Tell your doctor right away if you have any serious side effects, including: shaking (tremor), decreased interest in sex, changes in sexual ability, easy bruising/bleeding.
Get medical help right away if you have any very serious side effects, including: fainting, fast/irregular heartbeat, black stools, vomit that looks like coffee grounds, seizures, eye pain/swelling/redness, widened pupils, vision changes (such as seeing rainbows around lights at night).
This medication may increase serotonin and rarely cause a very serious condition called serotonin syndrome/toxicity. The risk increases if you are also taking other drugs that increase serotonin, so tell your doctor or pharmacist of all the drugs you take (see Drug Interactions section). Get medical help right away if you develop some of the following symptoms: fast heartbeat, hallucinations, loss of coordination, severe dizziness, severe nausea/vomiting/diarrhea, twitching muscles, unexplained fever, unusual agitation/restlessness.
What is Celexa?
So what is Citalopram exactly, and what is Citalopram used for? This medication is used to treat depression. By taking it, it may improve upon your energy levels and overall feelings of well-being. This medication is put to work by helping restore the balance of a natural chemical in the brain called serotonin. This medication comes in two different strengths 20mg and 40mg. And on an international level Celexa is known as Cipram. If you have any questions regarding this medication or any inquiries in general, feel free to give us a call at our toll free number 1-877-385-8998.

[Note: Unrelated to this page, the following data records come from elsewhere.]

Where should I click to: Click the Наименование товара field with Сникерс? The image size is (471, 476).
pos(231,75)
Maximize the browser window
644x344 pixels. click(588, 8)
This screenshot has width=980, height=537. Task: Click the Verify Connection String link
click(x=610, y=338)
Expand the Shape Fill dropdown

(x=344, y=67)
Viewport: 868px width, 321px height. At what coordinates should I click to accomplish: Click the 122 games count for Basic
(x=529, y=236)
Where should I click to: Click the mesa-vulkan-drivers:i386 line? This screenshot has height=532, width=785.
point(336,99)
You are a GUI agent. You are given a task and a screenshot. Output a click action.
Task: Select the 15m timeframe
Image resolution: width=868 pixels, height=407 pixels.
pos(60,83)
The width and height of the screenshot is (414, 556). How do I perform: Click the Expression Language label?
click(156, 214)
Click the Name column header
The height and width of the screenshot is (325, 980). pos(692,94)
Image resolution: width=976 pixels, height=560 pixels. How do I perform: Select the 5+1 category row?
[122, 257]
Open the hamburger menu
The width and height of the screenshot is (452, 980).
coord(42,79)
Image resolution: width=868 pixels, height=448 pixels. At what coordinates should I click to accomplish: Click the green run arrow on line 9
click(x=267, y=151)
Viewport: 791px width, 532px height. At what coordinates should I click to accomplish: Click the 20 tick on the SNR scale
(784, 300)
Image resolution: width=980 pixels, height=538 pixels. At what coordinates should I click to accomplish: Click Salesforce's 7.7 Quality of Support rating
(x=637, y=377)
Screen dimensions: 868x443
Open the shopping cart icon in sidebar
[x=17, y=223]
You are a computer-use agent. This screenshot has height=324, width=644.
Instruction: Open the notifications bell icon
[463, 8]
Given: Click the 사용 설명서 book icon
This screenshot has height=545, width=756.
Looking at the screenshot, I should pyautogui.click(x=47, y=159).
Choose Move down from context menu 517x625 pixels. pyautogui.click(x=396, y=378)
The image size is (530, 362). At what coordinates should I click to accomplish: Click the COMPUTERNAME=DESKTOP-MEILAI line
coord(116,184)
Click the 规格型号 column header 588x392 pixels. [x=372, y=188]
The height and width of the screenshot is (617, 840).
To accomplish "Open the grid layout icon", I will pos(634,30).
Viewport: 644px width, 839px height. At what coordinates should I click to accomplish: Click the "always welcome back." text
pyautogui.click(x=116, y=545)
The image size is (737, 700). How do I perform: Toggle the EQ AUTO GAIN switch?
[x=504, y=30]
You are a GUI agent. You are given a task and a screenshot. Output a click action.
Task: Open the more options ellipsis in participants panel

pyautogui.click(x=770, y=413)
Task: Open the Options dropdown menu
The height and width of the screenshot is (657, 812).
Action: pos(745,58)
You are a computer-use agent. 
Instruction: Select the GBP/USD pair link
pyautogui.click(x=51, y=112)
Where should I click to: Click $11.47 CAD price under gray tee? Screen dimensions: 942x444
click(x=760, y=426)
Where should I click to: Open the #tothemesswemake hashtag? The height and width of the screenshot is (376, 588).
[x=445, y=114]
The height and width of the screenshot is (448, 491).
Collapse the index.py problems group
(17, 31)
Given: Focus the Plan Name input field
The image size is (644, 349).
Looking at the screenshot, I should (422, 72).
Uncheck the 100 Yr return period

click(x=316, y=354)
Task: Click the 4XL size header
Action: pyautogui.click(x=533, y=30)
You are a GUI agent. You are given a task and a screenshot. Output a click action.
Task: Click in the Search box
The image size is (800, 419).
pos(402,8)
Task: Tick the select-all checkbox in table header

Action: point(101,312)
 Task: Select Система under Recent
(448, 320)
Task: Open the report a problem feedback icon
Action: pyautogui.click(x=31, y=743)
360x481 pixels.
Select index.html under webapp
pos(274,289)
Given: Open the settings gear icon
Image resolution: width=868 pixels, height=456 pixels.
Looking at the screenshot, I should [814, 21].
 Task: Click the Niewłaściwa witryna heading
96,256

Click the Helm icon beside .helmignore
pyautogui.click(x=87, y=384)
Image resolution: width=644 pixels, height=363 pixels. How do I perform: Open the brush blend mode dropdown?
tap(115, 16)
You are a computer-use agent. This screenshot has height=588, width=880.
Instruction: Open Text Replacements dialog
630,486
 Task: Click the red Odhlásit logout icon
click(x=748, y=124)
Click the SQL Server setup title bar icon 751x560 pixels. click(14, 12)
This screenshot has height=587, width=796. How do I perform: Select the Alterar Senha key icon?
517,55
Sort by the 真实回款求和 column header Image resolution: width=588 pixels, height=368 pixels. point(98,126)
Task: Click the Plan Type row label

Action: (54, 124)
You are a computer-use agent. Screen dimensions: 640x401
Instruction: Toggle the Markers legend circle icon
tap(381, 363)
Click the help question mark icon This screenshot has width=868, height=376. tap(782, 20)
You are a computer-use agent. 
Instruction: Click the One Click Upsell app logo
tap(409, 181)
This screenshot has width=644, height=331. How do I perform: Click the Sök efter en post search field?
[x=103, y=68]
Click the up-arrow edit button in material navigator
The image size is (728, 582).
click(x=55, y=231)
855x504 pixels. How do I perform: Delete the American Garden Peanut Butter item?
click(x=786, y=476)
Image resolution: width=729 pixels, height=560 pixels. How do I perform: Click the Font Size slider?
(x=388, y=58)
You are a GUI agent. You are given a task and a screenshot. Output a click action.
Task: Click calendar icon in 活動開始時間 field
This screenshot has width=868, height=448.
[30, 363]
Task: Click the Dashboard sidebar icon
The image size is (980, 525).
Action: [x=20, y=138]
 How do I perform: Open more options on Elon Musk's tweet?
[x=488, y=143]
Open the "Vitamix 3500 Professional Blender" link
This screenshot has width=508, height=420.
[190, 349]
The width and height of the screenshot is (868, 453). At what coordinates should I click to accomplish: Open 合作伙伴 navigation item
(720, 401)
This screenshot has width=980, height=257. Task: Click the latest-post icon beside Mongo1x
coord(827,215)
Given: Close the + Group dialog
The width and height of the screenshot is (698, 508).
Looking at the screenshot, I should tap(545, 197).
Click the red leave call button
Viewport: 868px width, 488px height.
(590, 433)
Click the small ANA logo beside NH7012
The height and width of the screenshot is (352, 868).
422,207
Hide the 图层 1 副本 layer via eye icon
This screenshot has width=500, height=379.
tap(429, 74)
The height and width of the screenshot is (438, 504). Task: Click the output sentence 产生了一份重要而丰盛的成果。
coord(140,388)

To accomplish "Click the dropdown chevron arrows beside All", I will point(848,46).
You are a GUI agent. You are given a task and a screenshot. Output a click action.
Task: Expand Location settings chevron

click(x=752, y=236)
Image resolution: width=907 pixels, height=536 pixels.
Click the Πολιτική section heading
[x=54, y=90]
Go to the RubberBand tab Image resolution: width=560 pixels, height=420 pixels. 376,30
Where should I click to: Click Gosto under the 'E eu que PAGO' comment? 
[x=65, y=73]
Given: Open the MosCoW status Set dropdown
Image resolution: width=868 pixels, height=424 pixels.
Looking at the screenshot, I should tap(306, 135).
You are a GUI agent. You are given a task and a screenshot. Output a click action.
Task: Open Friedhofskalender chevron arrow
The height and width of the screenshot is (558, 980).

How long does it take for Celexa to work?
Most of the sleep, energy or appetite may show improvement within the first 1 to 2 weeks. These are considered early signals that the medication is indeed working. So how long does it take for Citalopram to work at its fullest? To achieve the full benefits of this medication it may take 6 to 8 weeks to gain the full effect. However, do keep in mind that this does vary from one person to the next.
What are the side effects of Celexa?
Some of the most common side effects to this medication are as follows; drowsiness, ejaculatory disorder, nausea, insomnia, and diaphoresis. These are just some of what are the most common side effects of citalopram, keep in mind that these are not all of the side effects listed for this medication, and if you are experiencing any of these be sure to inform your doctor if they persist or worsen.
How long does Celexa stay in your system?
From previous studies it seems that this medication can stay in your system for up to 10 to 14 days before it is fully eliminated from your body.
When to take Celexa?
This medication is to be taken once a day, by mouth. As to when to take citalopram? It can be taken either in the morning or evening, with or without food.
What is the generic name for Celexa?
The generic name for Celexa is known as Citalopram. It was approved for medical use in 1998 as a generic medication.
Who makes Celexa?
Celexa is manufactured by the pharmaceutical company known as Lundbeck. The generic, Citalopram was first synthesized in 1972 and first marketed in 1989. It was released to the public for medical use in 1998.
What type of drug is Celexa?
Celexa is classified as a drug called “selective serotonin reuptake inhibitors” (SSRIs). It is a class that contains fluoxetine (Prozac), paroxetine (Paxil) and sertraline (Zoloft).